PROBLEM TO SOLVE.
Please turn all of the data below into a numbered list, skipping any blank lines and leaving the pictures out.

Entries on locating words and elements:
■ ■ ■ ■
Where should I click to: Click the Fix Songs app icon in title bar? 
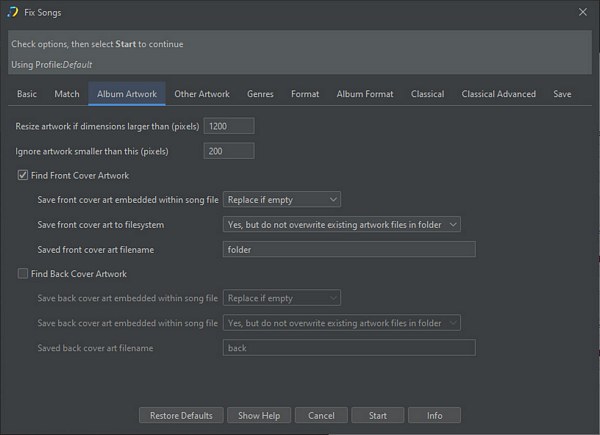[x=12, y=12]
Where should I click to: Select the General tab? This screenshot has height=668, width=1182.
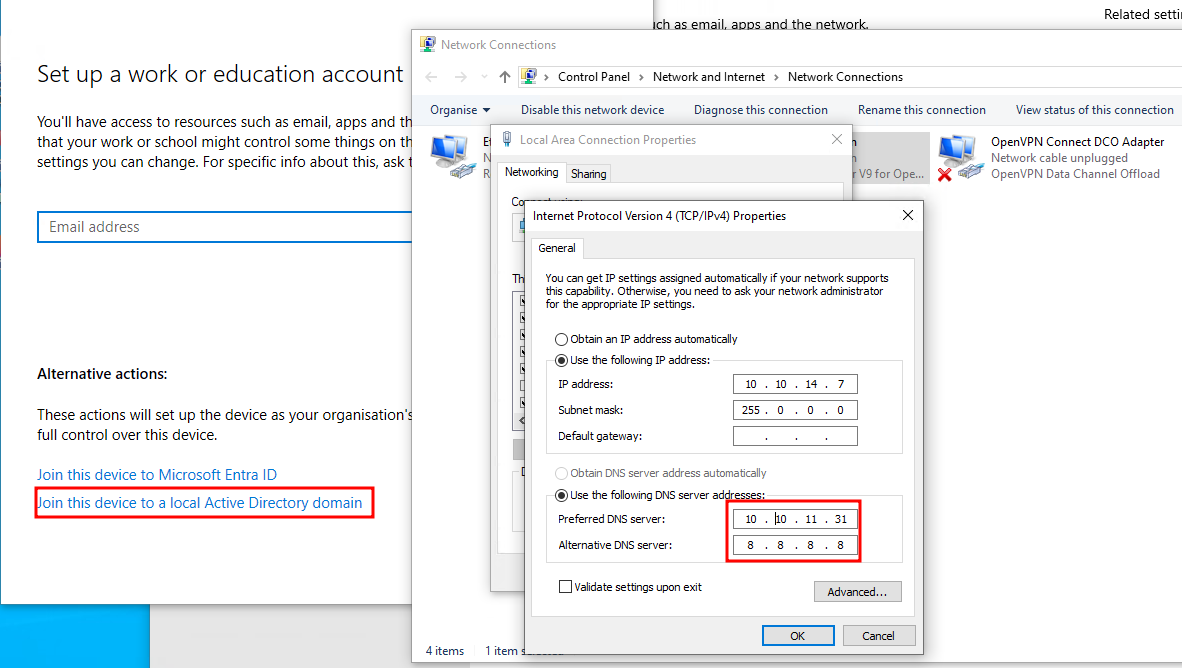(556, 248)
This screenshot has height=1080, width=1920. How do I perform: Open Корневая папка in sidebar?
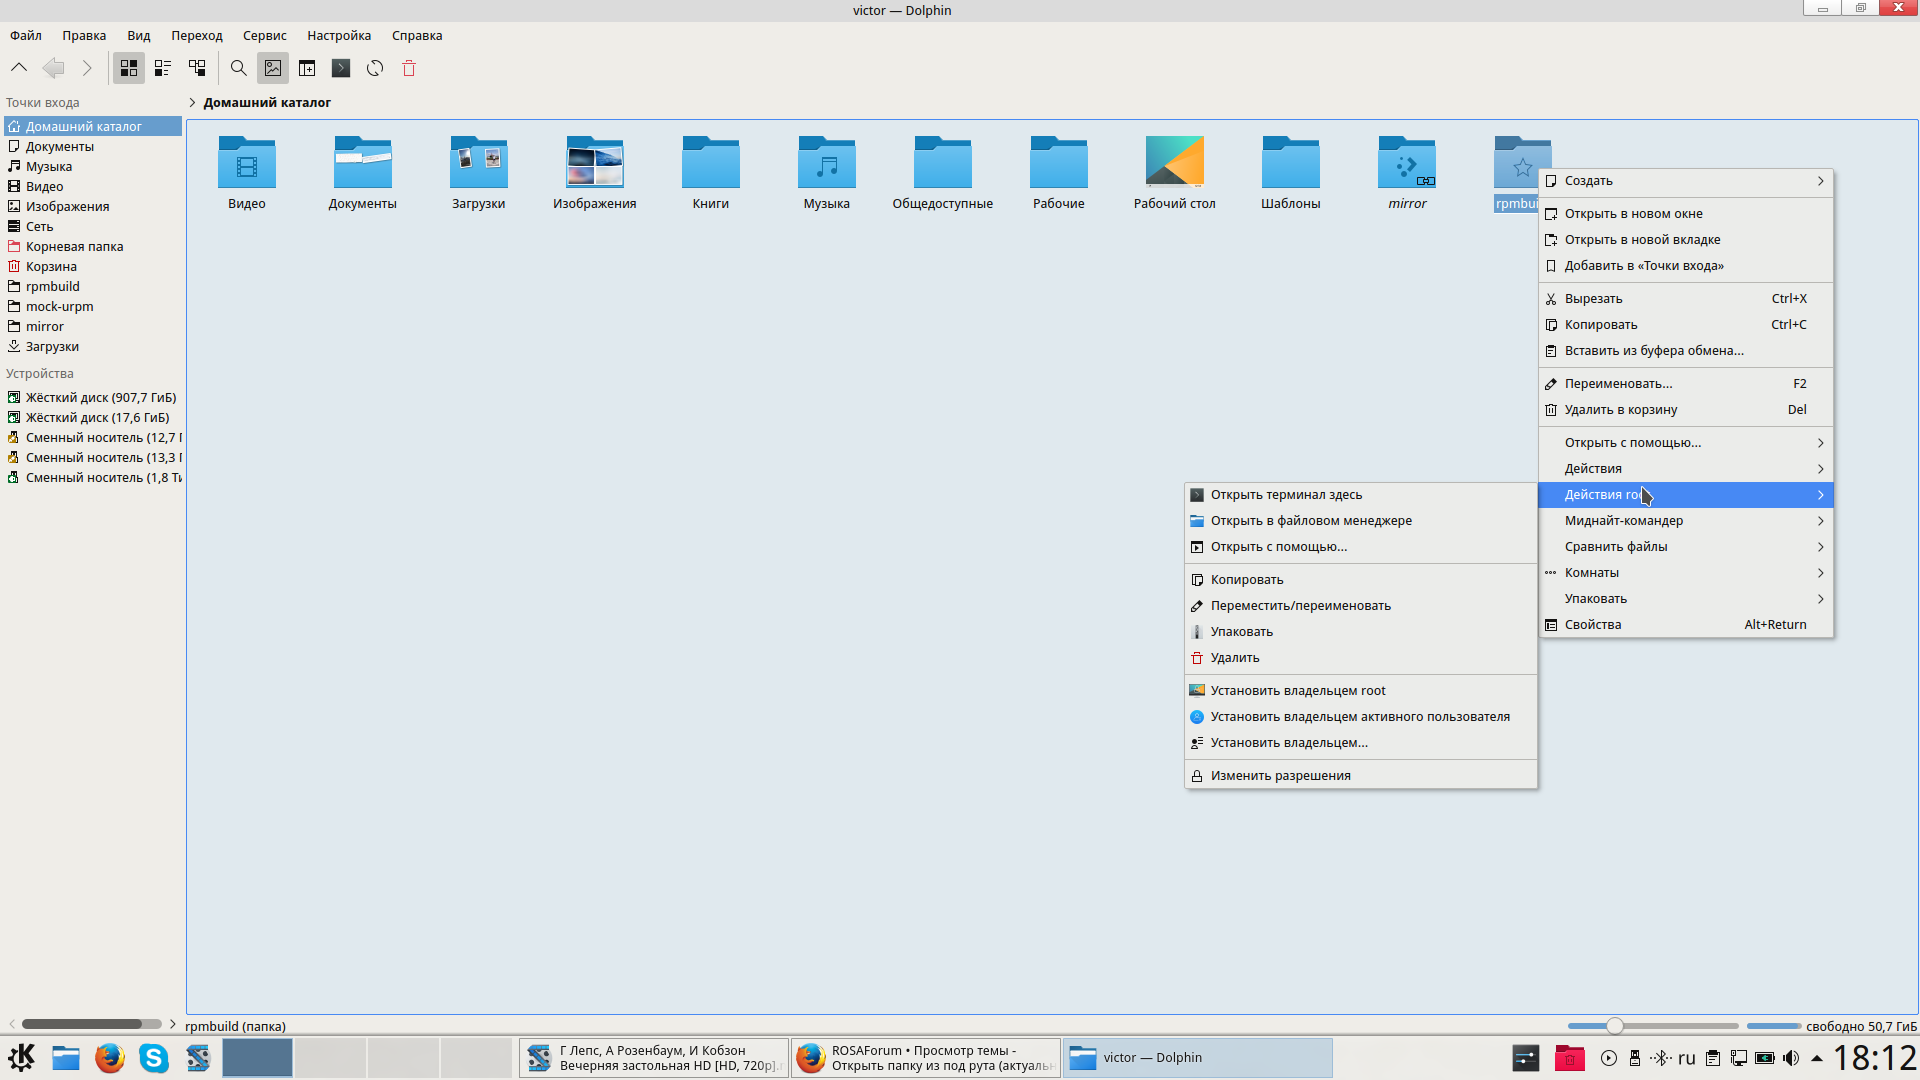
■ ■ ■ ■
FINAL RESULT.
1. Where should I click to: Click the Fix Songs app icon in title bar? 
2. [x=12, y=12]
3. Where should I click to: Select the General tab? This screenshot has height=668, width=1182.
4. (556, 248)
5. This screenshot has height=1080, width=1920. How do I perform: Open Корневая папка in sidebar?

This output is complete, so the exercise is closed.